── THE DATA ──

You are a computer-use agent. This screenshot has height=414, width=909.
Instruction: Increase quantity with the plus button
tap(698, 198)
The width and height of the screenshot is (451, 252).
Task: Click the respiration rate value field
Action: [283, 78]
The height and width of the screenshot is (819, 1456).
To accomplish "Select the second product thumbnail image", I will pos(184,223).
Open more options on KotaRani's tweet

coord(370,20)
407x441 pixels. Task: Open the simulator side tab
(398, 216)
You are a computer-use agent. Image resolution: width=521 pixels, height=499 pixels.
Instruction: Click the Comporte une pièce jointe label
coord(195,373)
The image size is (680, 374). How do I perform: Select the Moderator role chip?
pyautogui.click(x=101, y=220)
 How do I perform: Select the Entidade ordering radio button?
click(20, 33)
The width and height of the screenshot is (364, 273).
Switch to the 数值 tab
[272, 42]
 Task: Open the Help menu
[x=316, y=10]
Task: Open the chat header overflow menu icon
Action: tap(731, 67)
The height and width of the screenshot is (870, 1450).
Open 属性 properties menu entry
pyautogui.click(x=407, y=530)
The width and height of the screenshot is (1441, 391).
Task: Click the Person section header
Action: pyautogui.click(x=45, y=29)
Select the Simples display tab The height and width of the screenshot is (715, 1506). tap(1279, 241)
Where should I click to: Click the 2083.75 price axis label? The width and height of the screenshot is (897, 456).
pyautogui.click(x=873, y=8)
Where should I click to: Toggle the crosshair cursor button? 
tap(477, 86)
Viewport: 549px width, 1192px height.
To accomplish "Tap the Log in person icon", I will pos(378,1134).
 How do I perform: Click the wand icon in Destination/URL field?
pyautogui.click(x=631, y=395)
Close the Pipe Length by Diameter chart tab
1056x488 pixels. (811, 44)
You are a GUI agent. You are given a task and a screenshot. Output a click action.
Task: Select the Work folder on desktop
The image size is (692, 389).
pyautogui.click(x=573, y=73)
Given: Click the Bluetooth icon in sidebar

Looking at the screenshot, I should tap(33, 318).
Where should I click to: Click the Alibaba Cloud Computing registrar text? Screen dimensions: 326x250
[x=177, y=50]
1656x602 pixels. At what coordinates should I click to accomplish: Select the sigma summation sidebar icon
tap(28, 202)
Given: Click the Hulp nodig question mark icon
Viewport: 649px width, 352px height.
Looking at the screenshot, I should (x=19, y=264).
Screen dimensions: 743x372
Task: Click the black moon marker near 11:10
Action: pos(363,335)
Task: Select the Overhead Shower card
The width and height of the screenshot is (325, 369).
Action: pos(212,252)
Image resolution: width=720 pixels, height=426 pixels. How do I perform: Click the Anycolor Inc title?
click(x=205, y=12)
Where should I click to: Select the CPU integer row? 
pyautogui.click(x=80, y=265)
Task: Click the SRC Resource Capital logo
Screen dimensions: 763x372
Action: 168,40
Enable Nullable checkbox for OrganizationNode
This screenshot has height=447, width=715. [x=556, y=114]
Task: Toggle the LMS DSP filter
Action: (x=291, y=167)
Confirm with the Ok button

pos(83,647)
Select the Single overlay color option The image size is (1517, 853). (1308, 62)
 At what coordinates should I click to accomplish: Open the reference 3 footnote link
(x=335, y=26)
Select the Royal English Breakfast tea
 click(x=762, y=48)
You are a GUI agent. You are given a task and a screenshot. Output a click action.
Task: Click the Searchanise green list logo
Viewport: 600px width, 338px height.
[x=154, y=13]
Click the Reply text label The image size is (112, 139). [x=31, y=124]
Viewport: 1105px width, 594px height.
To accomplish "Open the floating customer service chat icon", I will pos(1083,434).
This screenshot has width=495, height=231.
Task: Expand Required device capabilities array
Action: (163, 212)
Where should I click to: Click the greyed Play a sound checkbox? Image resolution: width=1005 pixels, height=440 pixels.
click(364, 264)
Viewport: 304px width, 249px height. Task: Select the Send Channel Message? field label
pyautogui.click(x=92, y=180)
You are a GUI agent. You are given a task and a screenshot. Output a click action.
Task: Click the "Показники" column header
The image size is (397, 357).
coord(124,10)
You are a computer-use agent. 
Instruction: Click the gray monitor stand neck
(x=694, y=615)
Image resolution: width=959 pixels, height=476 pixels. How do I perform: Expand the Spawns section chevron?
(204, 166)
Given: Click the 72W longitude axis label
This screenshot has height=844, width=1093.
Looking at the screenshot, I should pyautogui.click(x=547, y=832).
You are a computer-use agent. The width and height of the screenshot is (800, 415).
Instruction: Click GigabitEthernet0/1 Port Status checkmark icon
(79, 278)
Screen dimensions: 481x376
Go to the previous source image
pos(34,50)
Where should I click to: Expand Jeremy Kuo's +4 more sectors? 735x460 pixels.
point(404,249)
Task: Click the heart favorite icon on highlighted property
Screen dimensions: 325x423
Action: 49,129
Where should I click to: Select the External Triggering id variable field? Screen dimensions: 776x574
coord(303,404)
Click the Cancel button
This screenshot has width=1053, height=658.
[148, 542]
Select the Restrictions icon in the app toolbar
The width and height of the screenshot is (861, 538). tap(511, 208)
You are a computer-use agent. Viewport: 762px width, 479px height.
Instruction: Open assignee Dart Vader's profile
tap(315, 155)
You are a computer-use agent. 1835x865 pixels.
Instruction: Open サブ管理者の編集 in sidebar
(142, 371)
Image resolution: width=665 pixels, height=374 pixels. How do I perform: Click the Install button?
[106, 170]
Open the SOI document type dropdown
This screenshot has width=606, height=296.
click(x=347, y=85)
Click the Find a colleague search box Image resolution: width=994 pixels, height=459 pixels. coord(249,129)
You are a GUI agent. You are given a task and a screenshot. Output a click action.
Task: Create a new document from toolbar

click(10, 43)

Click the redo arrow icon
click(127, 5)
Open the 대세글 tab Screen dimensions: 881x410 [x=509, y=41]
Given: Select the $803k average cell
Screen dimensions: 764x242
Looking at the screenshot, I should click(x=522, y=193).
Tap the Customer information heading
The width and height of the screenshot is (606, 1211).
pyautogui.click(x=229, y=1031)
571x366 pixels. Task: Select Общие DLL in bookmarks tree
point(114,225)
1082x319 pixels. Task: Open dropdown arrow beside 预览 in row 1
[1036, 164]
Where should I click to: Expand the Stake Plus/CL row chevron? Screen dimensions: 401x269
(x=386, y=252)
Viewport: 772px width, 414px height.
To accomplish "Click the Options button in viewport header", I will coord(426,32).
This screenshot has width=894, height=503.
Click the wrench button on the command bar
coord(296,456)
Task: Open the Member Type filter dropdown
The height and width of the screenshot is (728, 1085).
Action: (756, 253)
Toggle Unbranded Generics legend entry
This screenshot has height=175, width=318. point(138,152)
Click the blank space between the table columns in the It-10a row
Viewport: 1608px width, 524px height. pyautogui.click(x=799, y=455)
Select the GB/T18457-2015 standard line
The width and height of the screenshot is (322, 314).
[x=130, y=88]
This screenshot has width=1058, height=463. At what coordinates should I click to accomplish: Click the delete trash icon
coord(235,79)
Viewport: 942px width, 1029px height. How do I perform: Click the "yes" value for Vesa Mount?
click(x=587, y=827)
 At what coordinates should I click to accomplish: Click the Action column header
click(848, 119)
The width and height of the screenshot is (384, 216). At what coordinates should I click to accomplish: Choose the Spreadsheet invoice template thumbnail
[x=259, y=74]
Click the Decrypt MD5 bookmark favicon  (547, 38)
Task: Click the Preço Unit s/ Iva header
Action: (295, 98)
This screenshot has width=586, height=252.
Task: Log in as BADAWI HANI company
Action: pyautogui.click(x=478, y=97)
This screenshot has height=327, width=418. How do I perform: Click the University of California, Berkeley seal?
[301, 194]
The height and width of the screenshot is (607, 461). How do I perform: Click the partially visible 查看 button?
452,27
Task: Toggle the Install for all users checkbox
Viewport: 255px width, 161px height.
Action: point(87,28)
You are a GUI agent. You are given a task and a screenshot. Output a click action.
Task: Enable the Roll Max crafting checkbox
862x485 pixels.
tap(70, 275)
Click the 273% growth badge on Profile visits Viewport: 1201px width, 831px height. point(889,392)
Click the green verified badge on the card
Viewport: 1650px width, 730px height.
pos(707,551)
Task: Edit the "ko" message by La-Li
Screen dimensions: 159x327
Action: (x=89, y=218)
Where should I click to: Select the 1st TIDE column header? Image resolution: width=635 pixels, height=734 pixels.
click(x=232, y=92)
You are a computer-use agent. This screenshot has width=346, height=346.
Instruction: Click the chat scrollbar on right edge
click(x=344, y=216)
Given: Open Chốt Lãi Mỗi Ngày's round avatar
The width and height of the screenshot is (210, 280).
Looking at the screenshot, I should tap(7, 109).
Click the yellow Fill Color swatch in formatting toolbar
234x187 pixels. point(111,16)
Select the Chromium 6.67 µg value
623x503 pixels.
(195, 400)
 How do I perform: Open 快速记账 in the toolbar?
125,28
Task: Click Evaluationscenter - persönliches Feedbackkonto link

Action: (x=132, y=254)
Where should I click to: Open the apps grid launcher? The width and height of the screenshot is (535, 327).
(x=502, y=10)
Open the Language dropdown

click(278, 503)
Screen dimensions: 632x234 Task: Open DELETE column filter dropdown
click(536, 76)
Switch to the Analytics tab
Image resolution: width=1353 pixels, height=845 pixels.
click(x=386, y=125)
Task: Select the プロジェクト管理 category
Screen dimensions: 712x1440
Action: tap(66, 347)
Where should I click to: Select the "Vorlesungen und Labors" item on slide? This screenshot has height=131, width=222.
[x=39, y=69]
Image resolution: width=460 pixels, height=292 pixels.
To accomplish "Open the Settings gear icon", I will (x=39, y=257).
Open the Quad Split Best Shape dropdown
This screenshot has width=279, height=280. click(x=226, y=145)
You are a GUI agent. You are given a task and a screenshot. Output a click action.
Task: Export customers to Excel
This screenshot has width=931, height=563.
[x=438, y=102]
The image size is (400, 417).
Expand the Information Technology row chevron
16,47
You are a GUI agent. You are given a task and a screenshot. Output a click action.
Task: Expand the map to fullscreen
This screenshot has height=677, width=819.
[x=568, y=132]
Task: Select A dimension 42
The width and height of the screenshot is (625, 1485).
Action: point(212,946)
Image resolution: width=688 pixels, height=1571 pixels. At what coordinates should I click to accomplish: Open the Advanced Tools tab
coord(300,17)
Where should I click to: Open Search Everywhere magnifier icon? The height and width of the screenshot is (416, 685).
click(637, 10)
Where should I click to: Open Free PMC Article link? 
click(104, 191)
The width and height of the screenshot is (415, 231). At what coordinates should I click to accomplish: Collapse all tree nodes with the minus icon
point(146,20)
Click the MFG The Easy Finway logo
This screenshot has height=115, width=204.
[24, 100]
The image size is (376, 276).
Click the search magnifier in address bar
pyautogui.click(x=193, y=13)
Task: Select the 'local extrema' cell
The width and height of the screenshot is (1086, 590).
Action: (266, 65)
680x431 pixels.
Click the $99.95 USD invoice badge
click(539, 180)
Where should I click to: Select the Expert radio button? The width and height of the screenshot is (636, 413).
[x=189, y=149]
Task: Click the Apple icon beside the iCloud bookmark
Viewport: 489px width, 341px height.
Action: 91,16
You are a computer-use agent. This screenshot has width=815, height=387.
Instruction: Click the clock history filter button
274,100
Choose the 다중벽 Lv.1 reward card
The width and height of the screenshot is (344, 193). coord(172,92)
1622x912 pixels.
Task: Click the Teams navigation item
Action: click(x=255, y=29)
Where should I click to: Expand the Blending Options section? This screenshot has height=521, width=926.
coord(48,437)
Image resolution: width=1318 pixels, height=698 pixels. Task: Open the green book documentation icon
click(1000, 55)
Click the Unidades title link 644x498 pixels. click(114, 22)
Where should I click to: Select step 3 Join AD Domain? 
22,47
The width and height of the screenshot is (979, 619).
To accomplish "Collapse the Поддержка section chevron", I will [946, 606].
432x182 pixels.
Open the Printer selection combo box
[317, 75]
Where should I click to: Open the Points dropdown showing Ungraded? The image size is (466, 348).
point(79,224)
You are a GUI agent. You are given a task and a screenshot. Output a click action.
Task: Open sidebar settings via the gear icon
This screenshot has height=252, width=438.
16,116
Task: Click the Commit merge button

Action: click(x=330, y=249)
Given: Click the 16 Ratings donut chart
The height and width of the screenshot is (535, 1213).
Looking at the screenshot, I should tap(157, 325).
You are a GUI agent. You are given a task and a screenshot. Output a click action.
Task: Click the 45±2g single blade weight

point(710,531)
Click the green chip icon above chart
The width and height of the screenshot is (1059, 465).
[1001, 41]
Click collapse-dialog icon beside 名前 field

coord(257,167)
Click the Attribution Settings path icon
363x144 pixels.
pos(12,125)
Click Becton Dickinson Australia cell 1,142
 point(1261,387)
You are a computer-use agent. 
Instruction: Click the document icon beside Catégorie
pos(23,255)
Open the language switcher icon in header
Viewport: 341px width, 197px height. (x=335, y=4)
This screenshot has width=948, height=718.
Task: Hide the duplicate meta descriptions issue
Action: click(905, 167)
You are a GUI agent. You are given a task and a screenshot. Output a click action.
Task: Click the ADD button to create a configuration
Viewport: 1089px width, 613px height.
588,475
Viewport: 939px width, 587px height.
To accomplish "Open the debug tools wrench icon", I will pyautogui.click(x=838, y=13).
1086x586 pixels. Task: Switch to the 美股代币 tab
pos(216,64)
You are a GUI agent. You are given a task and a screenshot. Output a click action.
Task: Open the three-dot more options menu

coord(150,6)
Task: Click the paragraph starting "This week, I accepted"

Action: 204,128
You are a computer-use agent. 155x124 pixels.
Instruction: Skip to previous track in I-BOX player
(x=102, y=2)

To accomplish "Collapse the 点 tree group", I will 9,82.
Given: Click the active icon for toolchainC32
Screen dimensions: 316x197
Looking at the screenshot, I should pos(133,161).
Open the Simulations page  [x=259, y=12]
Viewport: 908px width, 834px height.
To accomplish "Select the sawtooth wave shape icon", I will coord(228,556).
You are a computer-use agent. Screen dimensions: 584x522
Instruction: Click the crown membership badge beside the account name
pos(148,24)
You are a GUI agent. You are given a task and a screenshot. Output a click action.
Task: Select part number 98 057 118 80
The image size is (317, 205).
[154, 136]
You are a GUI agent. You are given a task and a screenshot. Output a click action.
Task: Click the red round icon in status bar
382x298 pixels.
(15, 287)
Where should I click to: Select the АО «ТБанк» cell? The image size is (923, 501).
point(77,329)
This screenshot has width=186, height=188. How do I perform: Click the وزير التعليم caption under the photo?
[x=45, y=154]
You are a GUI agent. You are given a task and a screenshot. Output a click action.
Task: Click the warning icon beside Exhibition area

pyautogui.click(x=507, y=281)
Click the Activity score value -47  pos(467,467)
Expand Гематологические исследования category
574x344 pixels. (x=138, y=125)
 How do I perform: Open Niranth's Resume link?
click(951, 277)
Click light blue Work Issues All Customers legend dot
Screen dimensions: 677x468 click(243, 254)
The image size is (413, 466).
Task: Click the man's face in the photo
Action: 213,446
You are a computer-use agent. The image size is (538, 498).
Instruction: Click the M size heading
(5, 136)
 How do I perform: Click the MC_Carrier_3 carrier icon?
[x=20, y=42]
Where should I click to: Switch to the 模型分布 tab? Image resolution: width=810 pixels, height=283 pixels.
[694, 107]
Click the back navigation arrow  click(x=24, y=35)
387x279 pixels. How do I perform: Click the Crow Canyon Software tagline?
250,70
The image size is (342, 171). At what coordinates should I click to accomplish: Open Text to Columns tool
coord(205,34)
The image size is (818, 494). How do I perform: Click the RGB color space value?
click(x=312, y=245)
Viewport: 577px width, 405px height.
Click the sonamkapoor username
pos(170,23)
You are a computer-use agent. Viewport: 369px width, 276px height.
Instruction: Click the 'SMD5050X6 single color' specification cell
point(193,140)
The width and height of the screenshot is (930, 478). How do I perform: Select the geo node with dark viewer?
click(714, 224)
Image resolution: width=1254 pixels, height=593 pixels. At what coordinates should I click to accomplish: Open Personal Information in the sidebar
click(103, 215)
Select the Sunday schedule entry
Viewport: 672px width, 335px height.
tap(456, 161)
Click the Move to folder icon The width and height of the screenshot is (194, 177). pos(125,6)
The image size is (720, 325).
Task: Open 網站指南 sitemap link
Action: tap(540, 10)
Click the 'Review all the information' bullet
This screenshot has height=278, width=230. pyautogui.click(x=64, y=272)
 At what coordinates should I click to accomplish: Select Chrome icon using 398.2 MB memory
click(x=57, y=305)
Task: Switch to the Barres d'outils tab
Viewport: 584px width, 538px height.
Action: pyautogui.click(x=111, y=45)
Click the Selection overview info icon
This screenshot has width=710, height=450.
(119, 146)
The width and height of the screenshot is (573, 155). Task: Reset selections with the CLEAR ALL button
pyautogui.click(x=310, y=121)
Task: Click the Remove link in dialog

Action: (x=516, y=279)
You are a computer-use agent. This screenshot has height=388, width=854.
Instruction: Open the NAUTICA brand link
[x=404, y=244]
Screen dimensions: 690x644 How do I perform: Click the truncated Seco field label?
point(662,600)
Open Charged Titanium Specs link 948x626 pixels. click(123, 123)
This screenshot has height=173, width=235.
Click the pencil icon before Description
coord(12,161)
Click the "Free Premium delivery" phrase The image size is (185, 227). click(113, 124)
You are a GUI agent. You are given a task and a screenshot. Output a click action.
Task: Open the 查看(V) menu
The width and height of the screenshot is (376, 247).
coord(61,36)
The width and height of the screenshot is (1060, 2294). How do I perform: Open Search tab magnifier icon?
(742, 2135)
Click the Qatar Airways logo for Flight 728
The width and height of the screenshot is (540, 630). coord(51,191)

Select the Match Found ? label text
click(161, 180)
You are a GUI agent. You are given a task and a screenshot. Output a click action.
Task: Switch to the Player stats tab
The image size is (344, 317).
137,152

───

▶ [EXERCISE REQUIREMENTS]: Look through the entries above, find each line containing "gear", and copy it.

▶ [SOLUTION FOR THIS PROBLEM]:
To accomplish "Open the Settings gear icon", I will (x=39, y=257).
Task: Open sidebar settings via the gear icon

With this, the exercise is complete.